**任务说明**
从记录开头起，到包含“Looking at the”的那一行为止，把这些行原样输出，首尾两行都包括在内。答案中不要带图片。

------ 材料 ------

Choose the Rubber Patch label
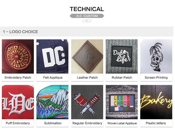This screenshot has height=132, width=175. point(122,78)
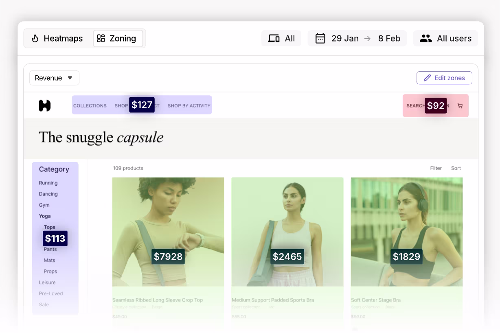Open the Collections menu item
Screen dimensions: 500x333
click(x=90, y=105)
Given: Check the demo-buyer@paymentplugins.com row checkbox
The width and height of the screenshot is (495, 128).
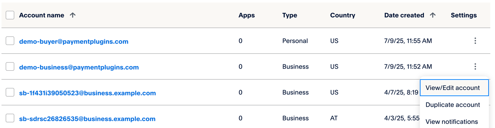Looking at the screenshot, I should click(10, 41).
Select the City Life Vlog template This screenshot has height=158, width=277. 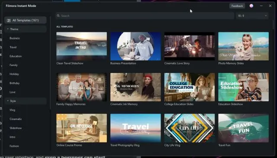coord(190,128)
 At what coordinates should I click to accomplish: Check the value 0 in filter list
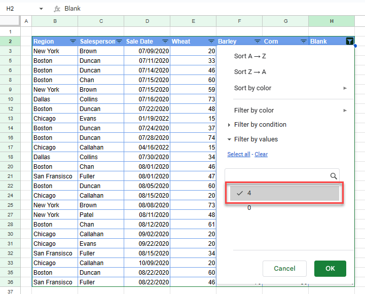pos(249,208)
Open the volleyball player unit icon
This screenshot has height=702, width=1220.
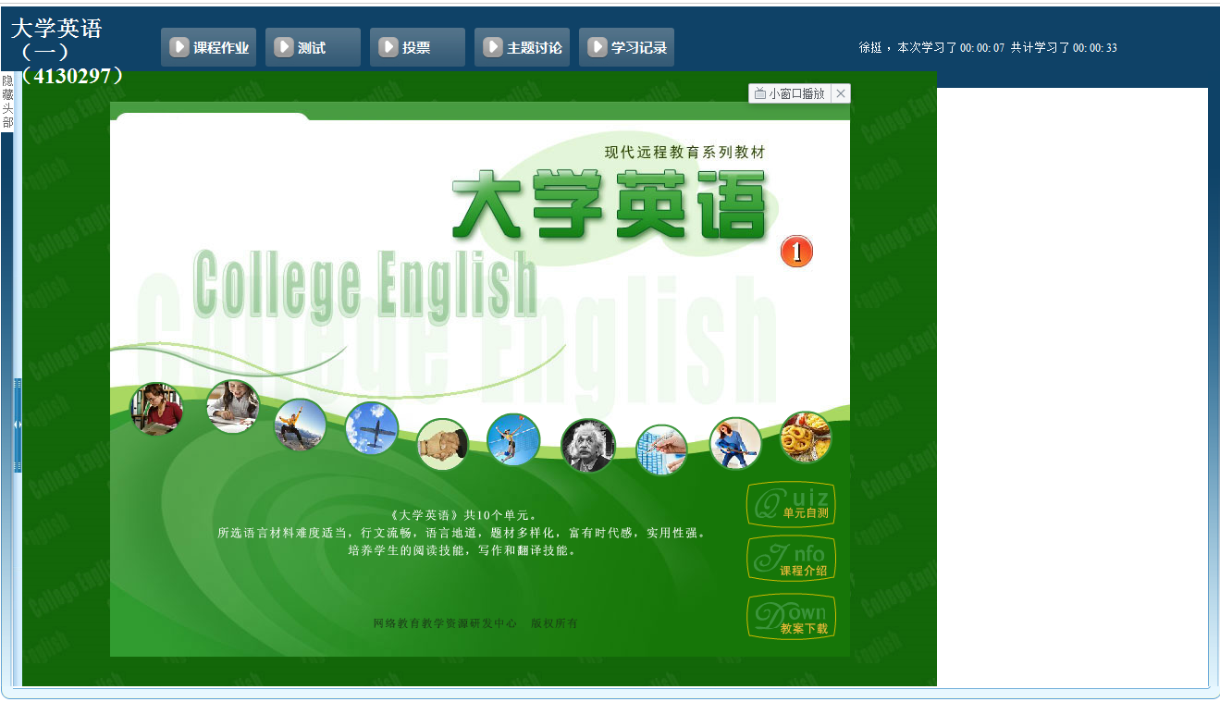pyautogui.click(x=513, y=439)
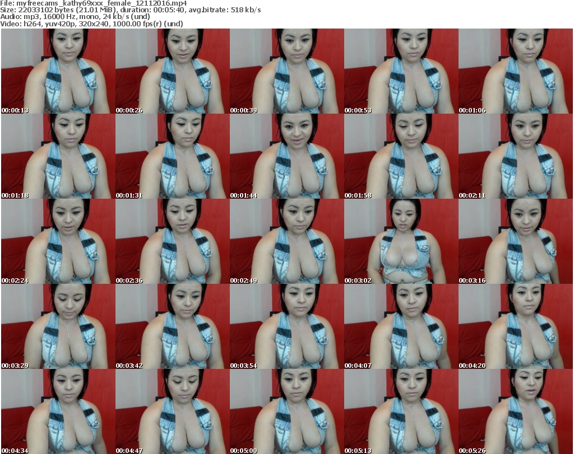Select the zoomed-out frame at 00:03:02
The width and height of the screenshot is (574, 454).
pos(401,241)
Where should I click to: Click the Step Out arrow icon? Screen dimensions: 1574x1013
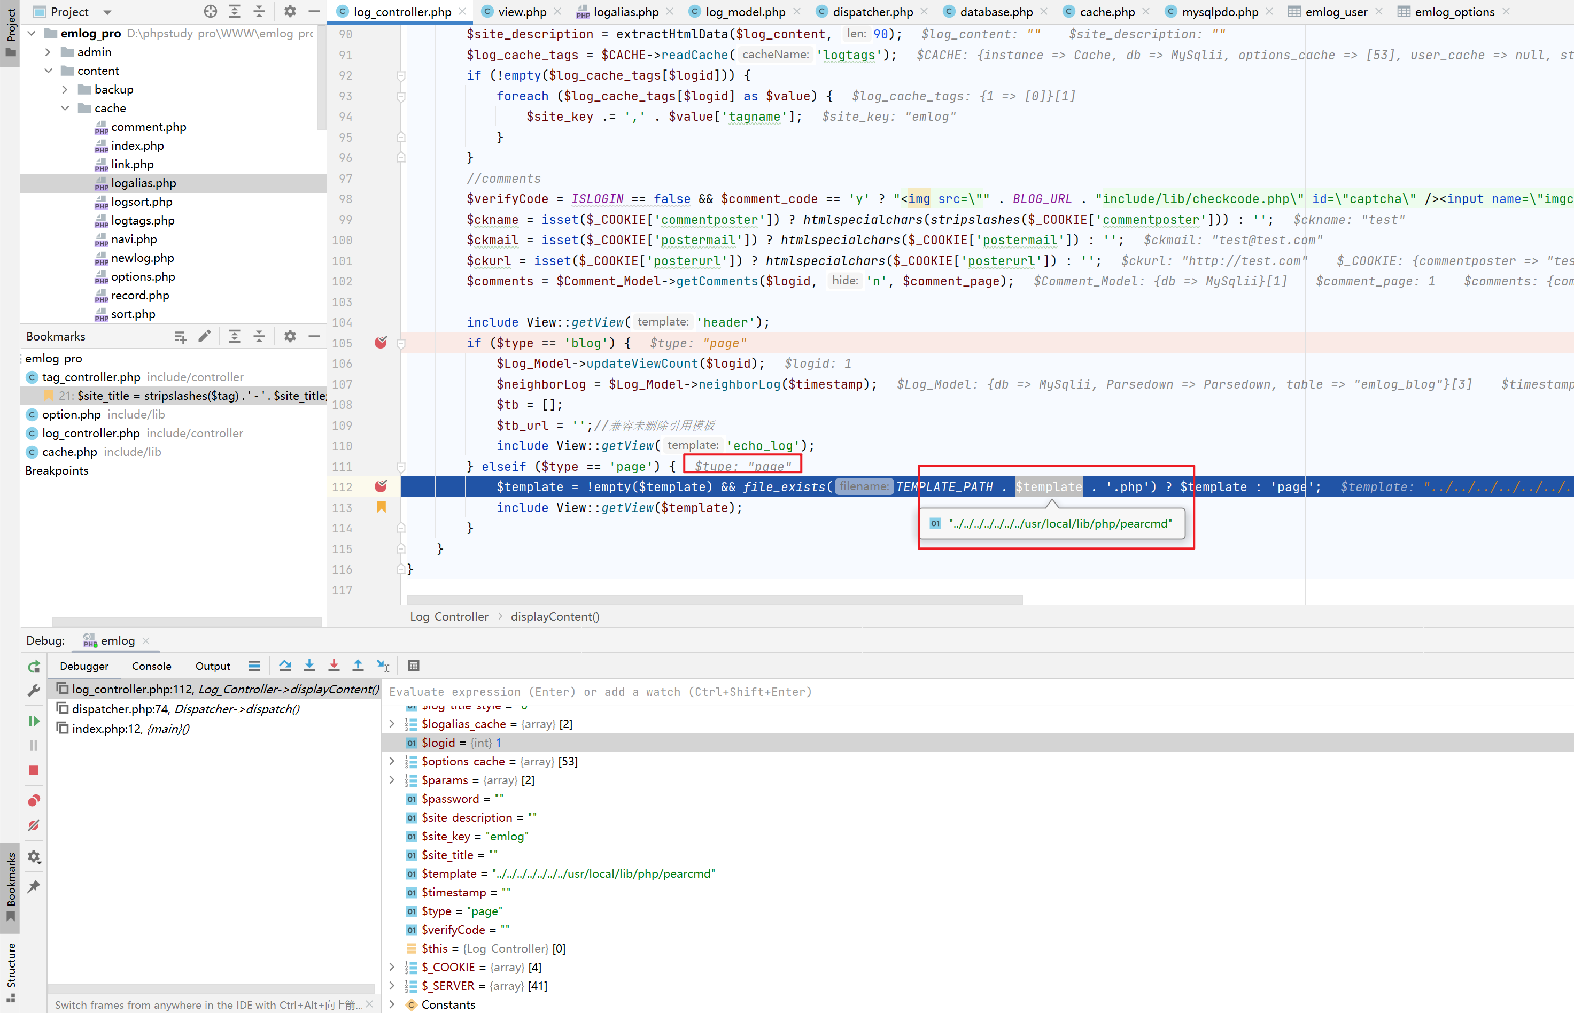(x=358, y=666)
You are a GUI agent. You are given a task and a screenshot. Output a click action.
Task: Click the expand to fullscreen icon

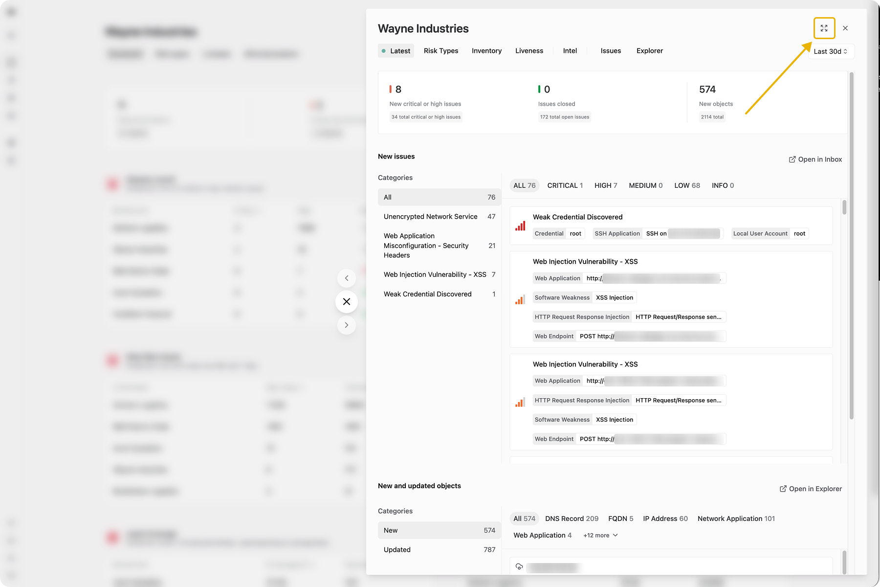tap(824, 28)
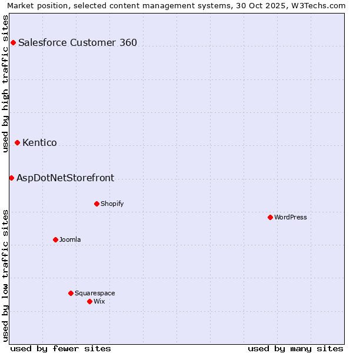This screenshot has width=353, height=353.
Task: Click the Salesforce Customer 360 text label
Action: (x=78, y=42)
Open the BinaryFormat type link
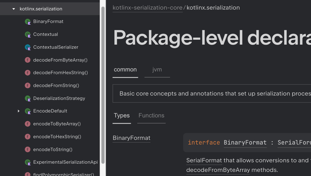 pyautogui.click(x=131, y=138)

------

**参考解答**
Choose the Rubber Patch label
This screenshot has height=132, width=175. point(122,78)
Open the Collections menu item
Screen dimensions: 500x333
click(x=90, y=105)
Given: Check the demo-buyer@paymentplugins.com row checkbox
The width and height of the screenshot is (495, 128).
Looking at the screenshot, I should click(10, 41).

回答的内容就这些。